[[ Record extracts open ]]

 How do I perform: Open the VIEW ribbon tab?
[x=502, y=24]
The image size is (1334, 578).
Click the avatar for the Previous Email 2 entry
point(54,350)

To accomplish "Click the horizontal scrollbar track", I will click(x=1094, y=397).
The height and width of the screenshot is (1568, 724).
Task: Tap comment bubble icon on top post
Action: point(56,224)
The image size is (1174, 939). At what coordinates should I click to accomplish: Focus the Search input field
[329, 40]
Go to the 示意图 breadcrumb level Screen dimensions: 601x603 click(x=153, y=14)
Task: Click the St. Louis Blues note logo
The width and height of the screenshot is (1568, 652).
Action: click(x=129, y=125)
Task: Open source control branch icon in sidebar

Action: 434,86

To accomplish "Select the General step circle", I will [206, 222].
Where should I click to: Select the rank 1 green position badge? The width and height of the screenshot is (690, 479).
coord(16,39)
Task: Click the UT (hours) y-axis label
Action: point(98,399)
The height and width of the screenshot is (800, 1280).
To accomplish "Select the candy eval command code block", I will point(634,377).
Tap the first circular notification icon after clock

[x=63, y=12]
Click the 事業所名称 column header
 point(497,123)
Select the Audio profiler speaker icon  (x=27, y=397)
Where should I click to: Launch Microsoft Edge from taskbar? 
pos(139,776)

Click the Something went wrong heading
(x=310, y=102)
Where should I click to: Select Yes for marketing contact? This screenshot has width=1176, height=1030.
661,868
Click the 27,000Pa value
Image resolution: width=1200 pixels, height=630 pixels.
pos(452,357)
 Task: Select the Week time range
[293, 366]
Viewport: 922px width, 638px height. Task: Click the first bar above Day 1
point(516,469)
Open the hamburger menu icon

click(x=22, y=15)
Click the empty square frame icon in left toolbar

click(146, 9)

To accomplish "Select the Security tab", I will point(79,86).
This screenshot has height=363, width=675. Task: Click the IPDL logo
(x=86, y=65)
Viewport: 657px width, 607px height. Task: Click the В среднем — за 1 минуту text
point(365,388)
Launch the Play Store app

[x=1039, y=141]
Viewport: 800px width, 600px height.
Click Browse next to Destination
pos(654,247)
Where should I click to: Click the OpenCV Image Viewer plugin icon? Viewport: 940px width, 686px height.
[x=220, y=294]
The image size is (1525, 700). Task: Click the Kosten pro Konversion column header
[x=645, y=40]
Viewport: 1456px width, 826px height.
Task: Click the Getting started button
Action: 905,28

[[ Record extracts closed ]]

** What is needed **
Extract the complete set of records unchanged.

** Written answer **
 How do I perform: Open the VIEW ribbon tab?
[x=502, y=24]
The image size is (1334, 578).
Click the avatar for the Previous Email 2 entry
point(54,350)

To accomplish "Click the horizontal scrollbar track", I will click(x=1094, y=397).
The height and width of the screenshot is (1568, 724).
Task: Tap comment bubble icon on top post
Action: point(56,224)
The image size is (1174, 939). At what coordinates should I click to accomplish: Focus the Search input field
[329, 40]
Go to the 示意图 breadcrumb level Screen dimensions: 601x603 click(x=153, y=14)
Task: Click the St. Louis Blues note logo
The width and height of the screenshot is (1568, 652).
Action: click(x=129, y=125)
Task: Open source control branch icon in sidebar

Action: 434,86

To accomplish "Select the General step circle", I will [206, 222].
Where should I click to: Select the rank 1 green position badge? The width and height of the screenshot is (690, 479).
coord(16,39)
Task: Click the UT (hours) y-axis label
Action: point(98,399)
The height and width of the screenshot is (800, 1280).
To accomplish "Select the candy eval command code block", I will point(634,377).
Tap the first circular notification icon after clock

[x=63, y=12]
Click the 事業所名称 column header
 point(497,123)
Select the Audio profiler speaker icon  (x=27, y=397)
Where should I click to: Launch Microsoft Edge from taskbar? 
pos(139,776)

Click the Something went wrong heading
(x=310, y=102)
Where should I click to: Select Yes for marketing contact? This screenshot has width=1176, height=1030.
661,868
Click the 27,000Pa value
Image resolution: width=1200 pixels, height=630 pixels.
pos(452,357)
 Task: Select the Week time range
[293, 366]
Viewport: 922px width, 638px height. Task: Click the first bar above Day 1
point(516,469)
Open the hamburger menu icon

click(x=22, y=15)
Click the empty square frame icon in left toolbar

click(146, 9)

To accomplish "Select the Security tab", I will point(79,86).
This screenshot has height=363, width=675. Task: Click the IPDL logo
(x=86, y=65)
Viewport: 657px width, 607px height. Task: Click the В среднем — за 1 минуту text
point(365,388)
Launch the Play Store app

[x=1039, y=141]
Viewport: 800px width, 600px height.
Click Browse next to Destination
pos(654,247)
Where should I click to: Click the OpenCV Image Viewer plugin icon? Viewport: 940px width, 686px height.
[x=220, y=294]
The image size is (1525, 700). Task: Click the Kosten pro Konversion column header
[x=645, y=40]
Viewport: 1456px width, 826px height.
Task: Click the Getting started button
Action: 905,28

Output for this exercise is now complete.